◆ WORK ITEM ◆
Your answer must be the lines from the one holding "The image size" through the final line of the entries below, copied exactly, with no pictures.

◆ SUPPLIED MATERIAL ◆

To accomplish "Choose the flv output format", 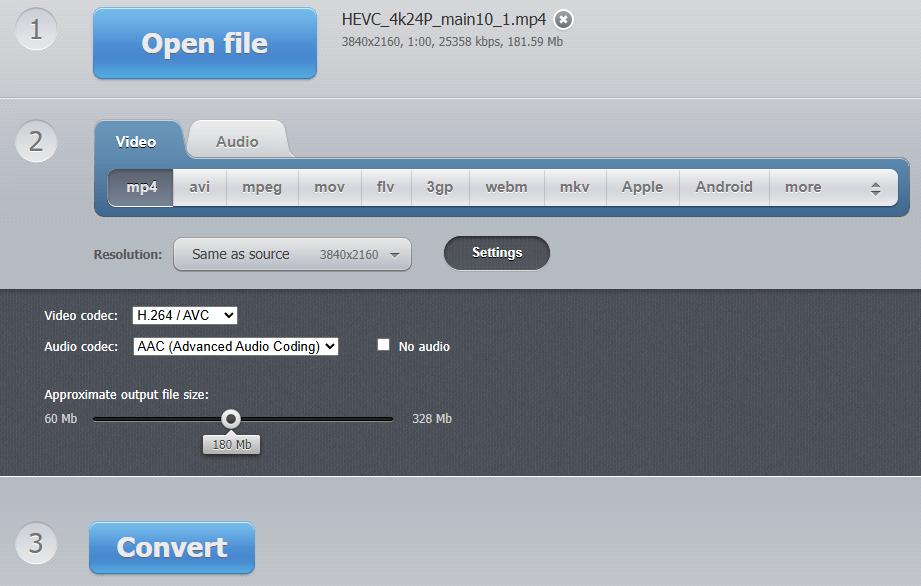I will pyautogui.click(x=387, y=187).
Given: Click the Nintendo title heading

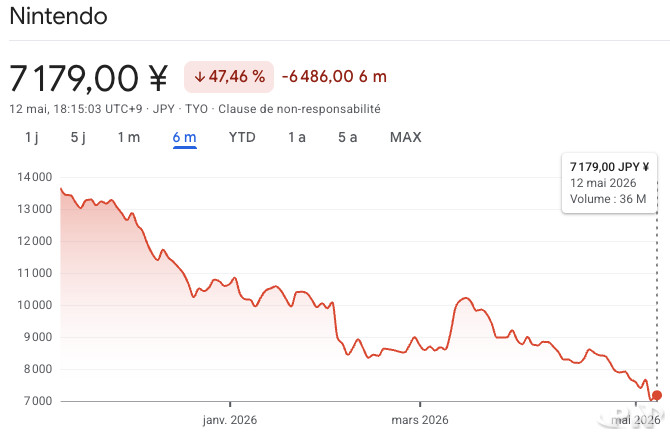Looking at the screenshot, I should coord(58,16).
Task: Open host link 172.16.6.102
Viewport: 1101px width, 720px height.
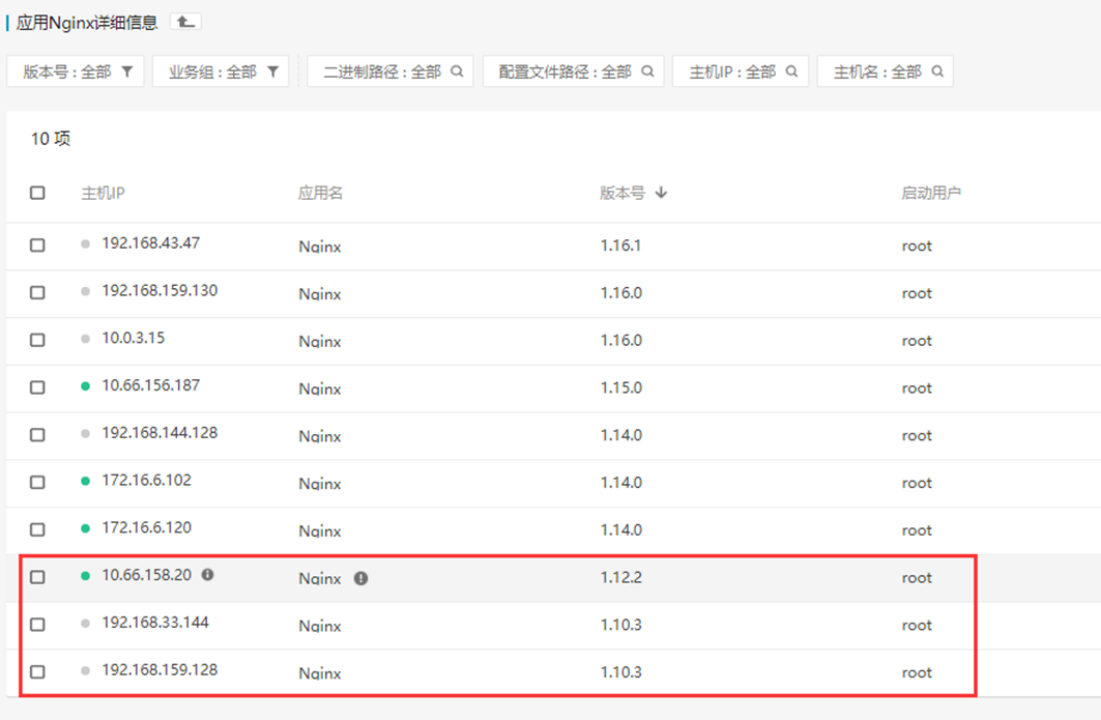Action: 146,480
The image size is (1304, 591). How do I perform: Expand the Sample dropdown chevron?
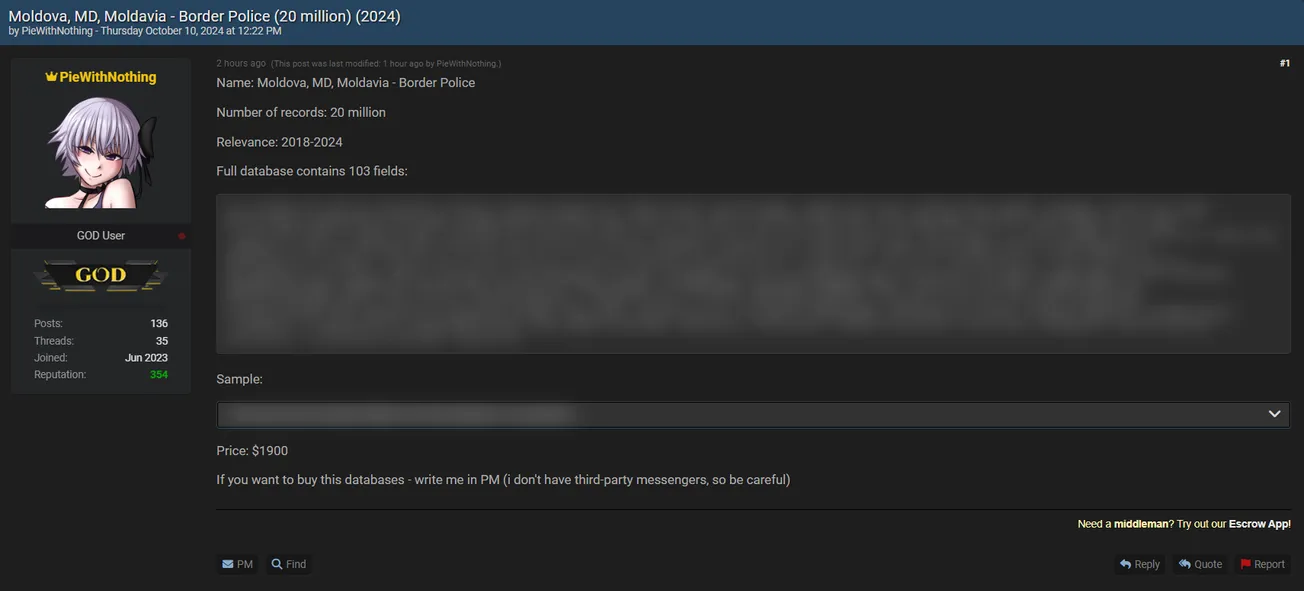pyautogui.click(x=1274, y=414)
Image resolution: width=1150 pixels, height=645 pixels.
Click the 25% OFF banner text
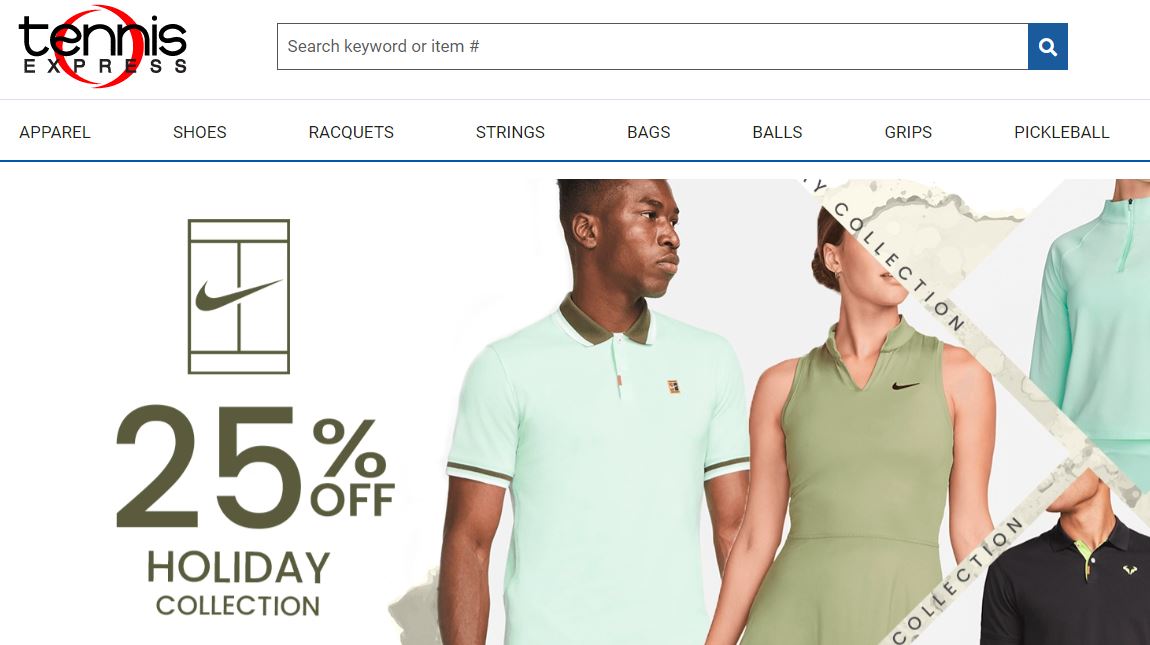pos(255,467)

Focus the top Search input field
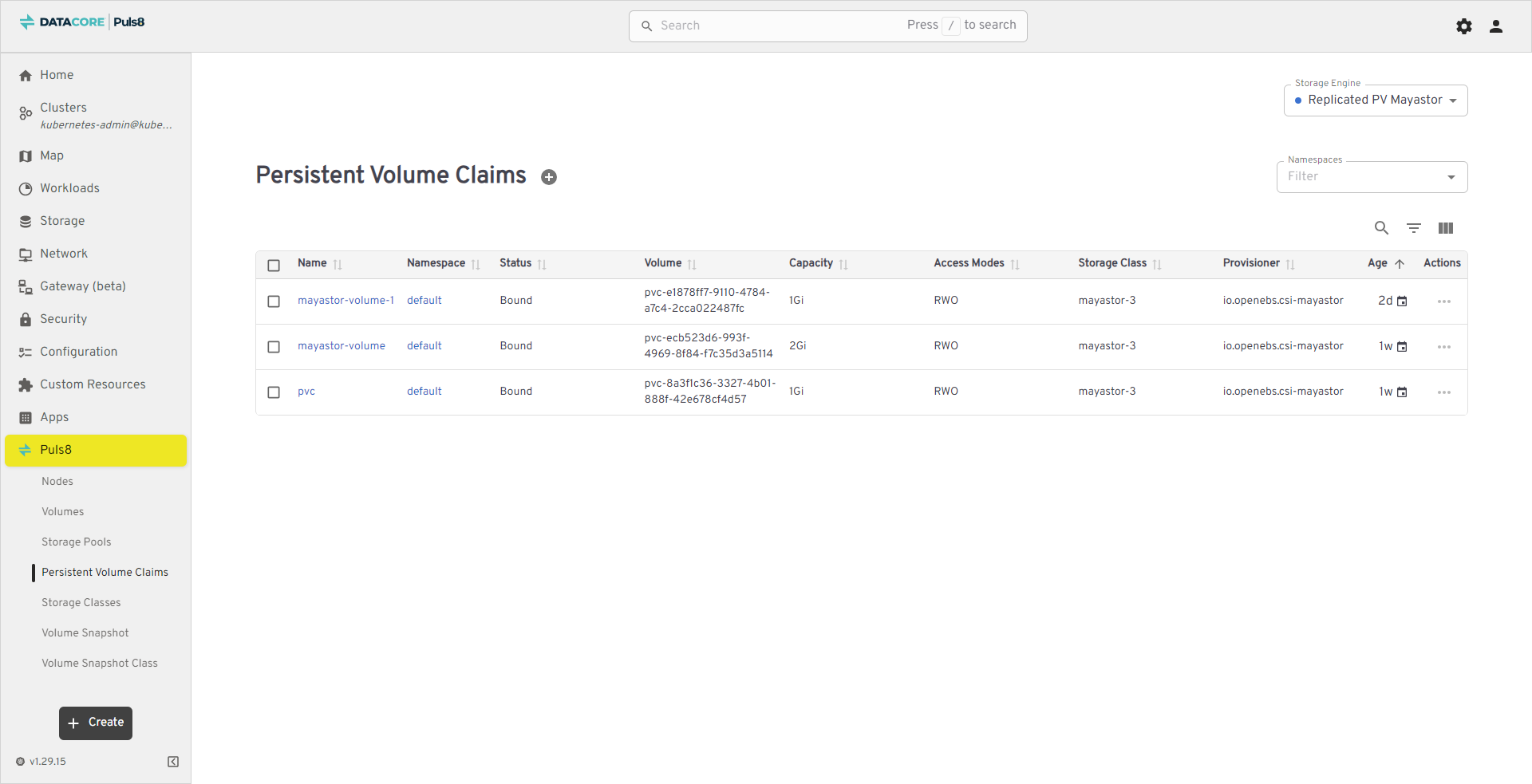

◆ WRITTEN ANSWER ◆
The image size is (1304, 591). How do I perform: Expand the Sample dropdown chevron?
pyautogui.click(x=1274, y=414)
Image resolution: width=1150 pixels, height=645 pixels.
Click the 25% OFF banner text
pos(255,467)

Focus the top Search input field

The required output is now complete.